Peterson: I’ll tell you what, we have CPAs or CGMAs in the U.S. in every congressional district. We have insight in every element of the capital markets from the large firm on down. We are the small business adviser on every Main Street. We walk into an office or we have a discussion with policymakers, and they start nodding because of their relationship with the CPA. They may think tax, but we definitely have a lot of credibility. We have huge standing, whether it be, again, at the largest companies in public company auditing or on Main Street with the things that we do, and we have a phenomenal reputation.
I always tell the story about I’d hate to be the lobbyist representing the airlines, because whoever you’re talking to just got off a really bad flight. That’s not the way it works for us. That doesn’t mean, Neil, that we don’t have to make an argument. That means that we don’t have to have a public-interest argument. It means that we have immediate standing to have those discussions, and that’s incredibly valuable.
Amato: I think that’s well said. To close out this conversation, what message would you like to leave for our members?
Peterson: Well, I’ll tell you what, there are uncertain times right now, and I think that it’s accelerated a little bit with what we’re observing. What we’re advising folks is to just not follow the headlines. We’re seeing tariffs are an example or even some of these federal cuts where you see massive numbers being reported that is not factual, and then it reconciles itself.
There’s definitely going to be a focus on things like tariffs. There’s definitely going to be a view of making government smaller and more efficient, but we’re trying not to react to the headlines because the headlines have been, to be honest, misleading and incorrect in many ways, and we’re really trying to focus on what are the practical implications for the profession in everyday practice, and that’s where we’re focused.

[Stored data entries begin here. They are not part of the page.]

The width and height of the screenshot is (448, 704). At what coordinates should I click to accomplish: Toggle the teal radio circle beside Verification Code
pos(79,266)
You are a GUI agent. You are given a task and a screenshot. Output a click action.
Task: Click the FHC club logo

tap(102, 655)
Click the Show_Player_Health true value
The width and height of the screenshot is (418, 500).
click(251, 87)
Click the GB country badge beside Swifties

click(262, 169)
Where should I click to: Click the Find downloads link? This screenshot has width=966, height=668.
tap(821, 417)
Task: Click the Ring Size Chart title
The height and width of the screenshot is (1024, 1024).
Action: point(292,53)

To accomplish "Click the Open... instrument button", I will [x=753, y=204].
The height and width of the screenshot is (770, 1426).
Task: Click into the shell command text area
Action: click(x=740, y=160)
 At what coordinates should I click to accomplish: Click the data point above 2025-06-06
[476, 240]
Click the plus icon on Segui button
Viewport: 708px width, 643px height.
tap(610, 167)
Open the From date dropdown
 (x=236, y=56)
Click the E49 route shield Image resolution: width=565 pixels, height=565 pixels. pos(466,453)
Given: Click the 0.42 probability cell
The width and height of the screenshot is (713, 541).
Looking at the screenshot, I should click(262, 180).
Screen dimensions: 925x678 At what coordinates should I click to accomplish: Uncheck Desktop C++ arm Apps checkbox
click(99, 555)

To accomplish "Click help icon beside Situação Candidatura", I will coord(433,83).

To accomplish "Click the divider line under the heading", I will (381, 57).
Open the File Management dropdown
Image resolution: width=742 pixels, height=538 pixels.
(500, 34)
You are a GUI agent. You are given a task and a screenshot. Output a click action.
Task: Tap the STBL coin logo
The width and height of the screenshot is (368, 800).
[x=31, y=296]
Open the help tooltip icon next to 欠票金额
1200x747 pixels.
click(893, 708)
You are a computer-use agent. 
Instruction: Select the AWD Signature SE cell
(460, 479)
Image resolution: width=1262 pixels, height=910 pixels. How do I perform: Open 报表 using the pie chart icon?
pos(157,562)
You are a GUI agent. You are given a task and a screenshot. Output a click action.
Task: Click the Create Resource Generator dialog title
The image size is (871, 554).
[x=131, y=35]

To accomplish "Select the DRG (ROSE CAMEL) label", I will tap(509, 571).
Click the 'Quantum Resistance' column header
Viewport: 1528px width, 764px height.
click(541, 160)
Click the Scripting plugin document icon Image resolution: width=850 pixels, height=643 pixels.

It does take a little patience to let it play out, and so that would be my advice. And then, stay at it. It’s interesting, with all of these discussions, the reports we’re getting back on tax season are that the service is about the same as it was last filing season. Now, when we get into the summer and if structural changes are made and downsizing occurs, what’s yet to come, who knows? But, we’re for modernization, we’re for technology. But the policymakers will figure out, what should that cost, and then they’ve got to figure out how they meet those levels of service that we need.
Amato: Mark Peterson, appreciate your insights on all of these topics. Thanks again for being on the podcast.
Peterson: Wonderful to be here. Thanks, Neil.